- CONSIGNE DE TRAVAIL:
Répondez, s'il vous plaît, aux questions suivantes d'après le passage cité ci-dessous :
(a) Selon Maître Patricia Jaspis, que montrerait à la communauté internationale la condamnation de l'État rwandais aux DI ?
(b) Sur quel salaire mensuel sont calculés les DI matériels résultant du décès de Madame Sakumi ?
(c) Quel montant de DI moraux est demandé pour chaque orphelin ?

- PASSAGE CITÉ:
◇ ◇ ◇ ◇ ◇

Attendu Maître Patricia Jaspis dire qu'avec Maître Musoner elle s'en remettait à la sagesse du
tribunal dans l'octroi des DI aux survivants, qu'elle soutenait en outre l'idée avancée auparavant
par ses collègues selon laquelle l'Etat Rwandais doit appliquer les conventions internationales,
que condamner l'Etat Rwandais aux DI ne constituerait pas un abus quelconque, que plutôt cette
condamnation montrerait à la communauté internationale le rôle joué par l'Etat dans le génocide et
les massacres de sorte que cette communauté internationale de son propre gré ou sur demande
pourrait contribuer à aider le Rwanda à indemniser les victimes;
Entendu Maître Mutalikanwa demander au tribunal de tenir suffisamment compte des
préoccupations exprimées par Maître Patricia car cela montre que íes agissements de Karamira
ont blessé la conscience de la communauté internationale, que le fait pour Karamira de ne pas
reconnaître la loi sur le génocide ne peut pas empêcher que cette loi s'applique à son cas;
Attendu qu'il poursuivit en expliquant les DI demandés de la manière suivante :
1) Des DI seraient octroyés à Kirenga Edouard à titre personnel et ainom des enfants
d'Immaculée qu'il représente suivant l'ordonnance no38 et qui sont: Uwase Sylvie, Rusagara
Serge, Ntwali Alain, Ndoli Patrick et Ingavire Consolatrice pour lesquels il demande 286.000.000F
de DI matériels car Sakumi était commerçant, 1.000.000F de DI moraux pour chaque orphelin, les
DI matériels résultant du décès de Madame Sakumi seraient calculés sur base du salaire mensuel
de 30.000F et sont donc évalués à 6.036.000F, les biens détruits ou pillés seraient poursuivis
dans un autre procès.

◇ ◇ ◇ ◇ ◇

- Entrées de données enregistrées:
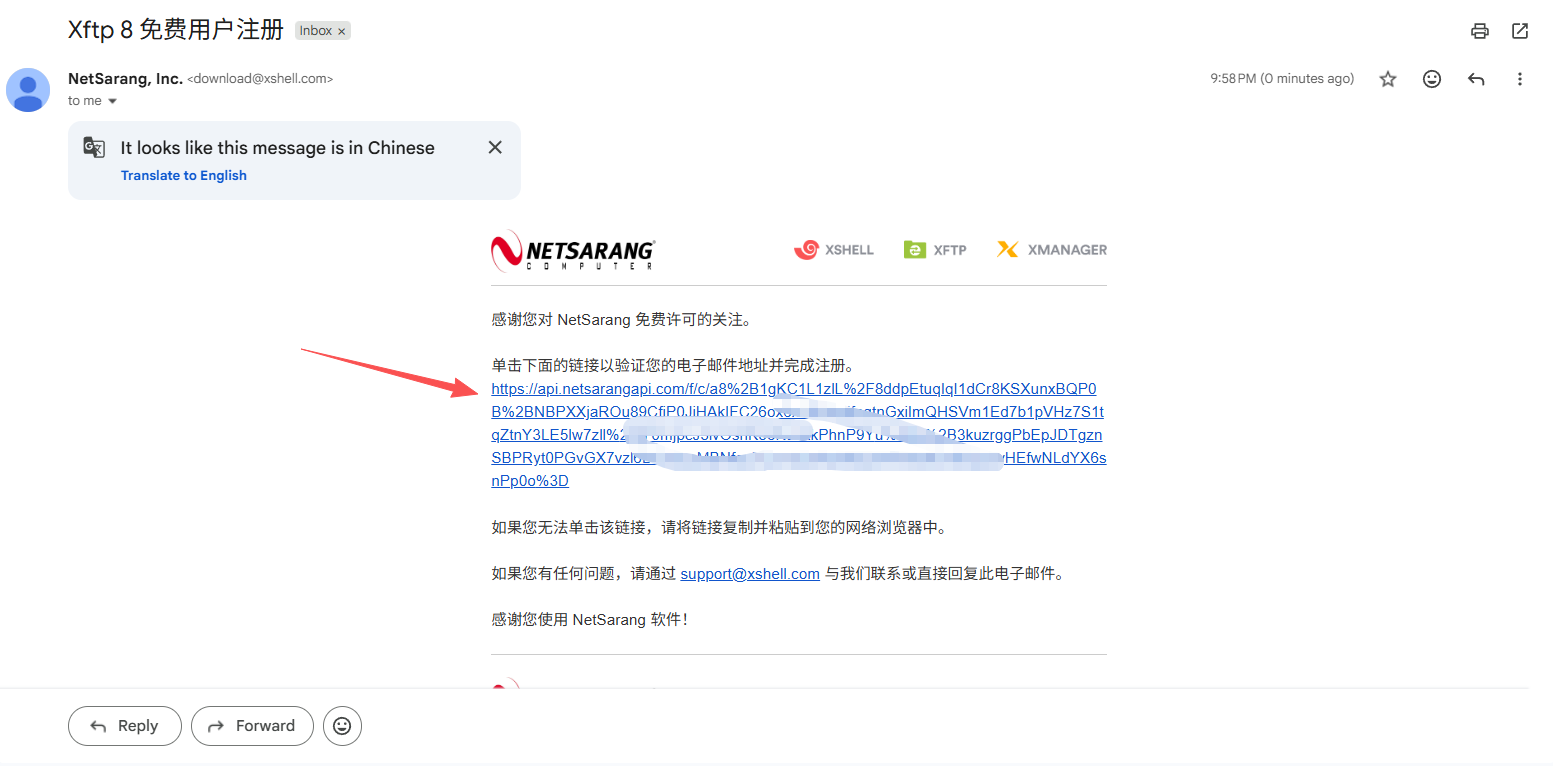Click the XMANAGER product logo
This screenshot has height=766, width=1553.
pos(1052,250)
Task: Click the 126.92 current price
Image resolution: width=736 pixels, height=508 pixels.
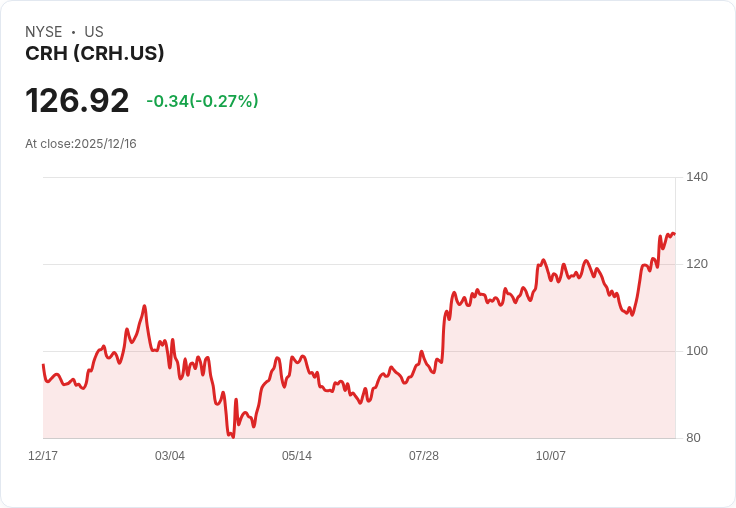Action: [x=77, y=100]
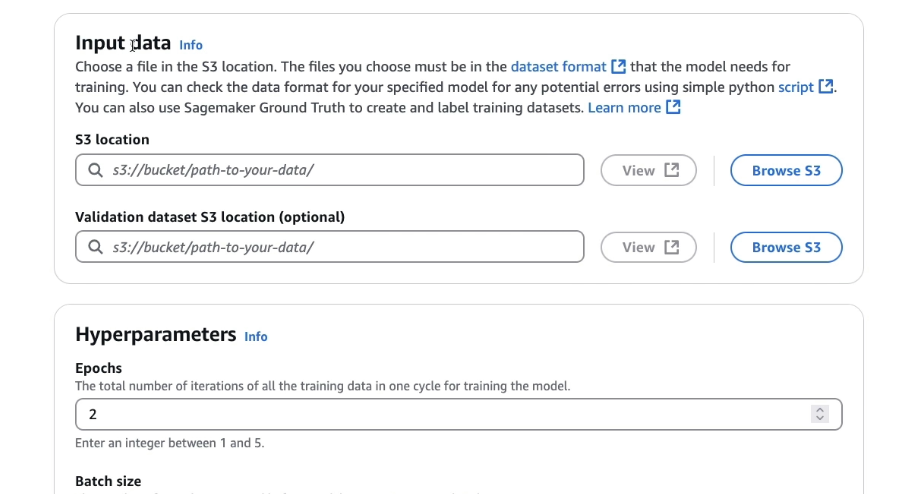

◇ ◇ ◇ ◇ ◇

- CORRIGÉ:
(a) Le rôle joué par l'État dans le génocide et les massacres.
(b) 30.000F.
(c) 1.000.000F.